So, by popular demand..... here is a thread dedicated to questions posed to help increase one's knowledge base in regards to the acute care NICU population. If anyone desperately wants a separate thread dedicated solely to the Well Newborn, we'll have to talk to Elvish about that one
So here's the plan. I'll pose a question drawn from an experience I've had, a clinical scenario I've formulated, or concepts I come across in the literature and board exam review. I will try to keep it in the vein of the NICU nurse, which will be interesting, since I've been saturated in NNP classes for a few years now.
Let's also keep in mind (and we all know this) that practice varies WIDELY from unit to unit. Feel free to answer based on your personal practice, but let's all keep in mind that the "book" answer may be different.
A little about me:
I have been practicing in NICU for almost 5 years, two in a level IIIb, and nearly 3 in a level IIIc quaternary NICU. I have had the privilege of caring for ECMO, pre/postop open hearts, single-lung ventilation, etc, as well as the gamut of preemie and surgical diagnoses. I finished up my NNP grad degree last December, and I'm now in the process of studying for my national certification/boards, as well as looking for a NNP position.

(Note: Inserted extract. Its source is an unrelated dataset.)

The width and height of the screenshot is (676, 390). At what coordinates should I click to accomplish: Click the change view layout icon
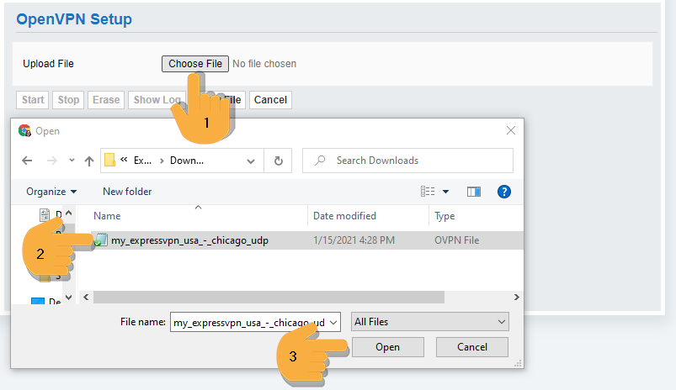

Head-sparing, or asymmetrical IUGR is reassuring. Babies with this have a head circ
Steve, do you mean the opposite? That kids with head sparing have weight and length that plots small but the head plots normal (or least higher on the scale than weight/length)?

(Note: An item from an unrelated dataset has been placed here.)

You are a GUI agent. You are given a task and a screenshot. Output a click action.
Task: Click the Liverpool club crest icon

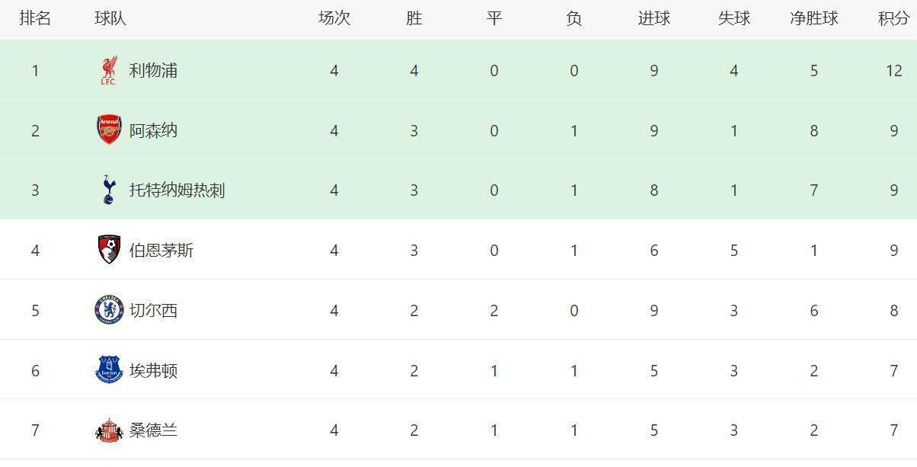tap(108, 70)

Steve, do you mean the opposite? That kids with head sparing have weight and length that plots small but the head plots normal (or least higher on the scale than weight/length)?
You're right! See what happens when I post before coffee?
OK, I was just going to comment how much I was enjoying this. I am woefully lacking in knowledge of maternal factors influencing infants. I recognize this as a flaw that needs improving. The section on end-diastolic flow was so so helpful, I see that all the time on our infant hx section. It makes so much sense now!
One thing I remember hearing from one of our neonatologists was that though generally asymmetric IUGR is not as ominous as symmetric for neuro outcomes, they (the asymmetric infants) are still at increased risk compared to other preemies for PVL. I don't know why, but if it's true, I bet someone here knows.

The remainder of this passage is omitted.